I’d like your opinion, though. What do you think about a rule about only allowing images, and that such images need to be uploaded to Lemmy instead of linking to something like Imgur. I think that text and videos are a better fit for some other community (at least until we get something where we are able to play videos within Lemmy).
Not a good idea, sites like Imgur allows lemmy to not store the data, which takes up a huge amount of space, accross all instances. It’s better to have image on the instance, yes, but after a bit of work, the lemmy’s devs can show external images inline, just like on reddit.
Agree with this, there’s also instances like mine that have a very low file size limit for uploaded images (100kb) in order to keep hosting costs down.
That’s fair, but this community is hosted on lemmy.ml so you can still have that rule, images are cached and shared among servers without the need of each server actually having to own it on their server.

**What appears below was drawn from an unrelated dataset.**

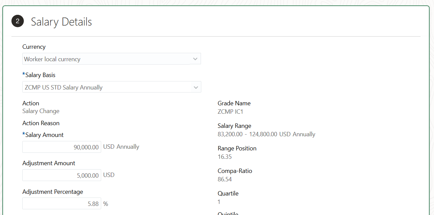The width and height of the screenshot is (434, 215).
Task: Select the ZCMP US STD Salary Annually field
Action: (106, 87)
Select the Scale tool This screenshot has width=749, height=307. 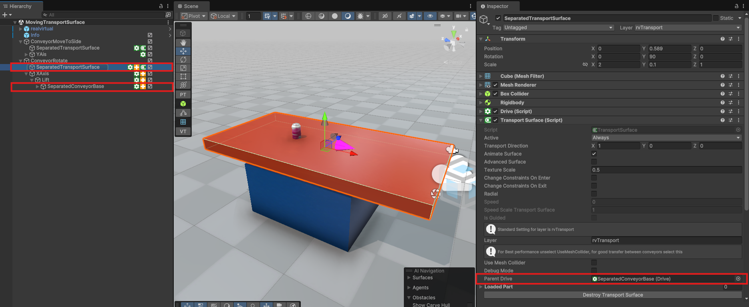coord(183,68)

Not exactly true, unlike Mastodon I believe only the original instance stores the photo. Even when browsing a remote instance, you’re loading from their server.
Oh, might be right, yeah.
But still, devs should implement showing videos/images from other services to show up here inline, instead of having to click the link!
I think that’s implemented but it’s something specific to Imgur which blocks from viewing and which may require you to code something specifically for Imgur rather than it being a universal thing. On Reddit it works because it was created to be used there.
oh yeah, only if it link directly to an image, not the imgur link itself (which makes sense)
I think it’s cached on federating servers - that’s why copies of beehaw communities still exist on lemmy.world and sh.itjust.works despite defederating
The posts are cached, like the text and comments. The images aren’t AFAIK. The links to the images are also cached, and BeeHaw can’t tell what instance is accessing them, it just sees a request from each user’s computer for the image.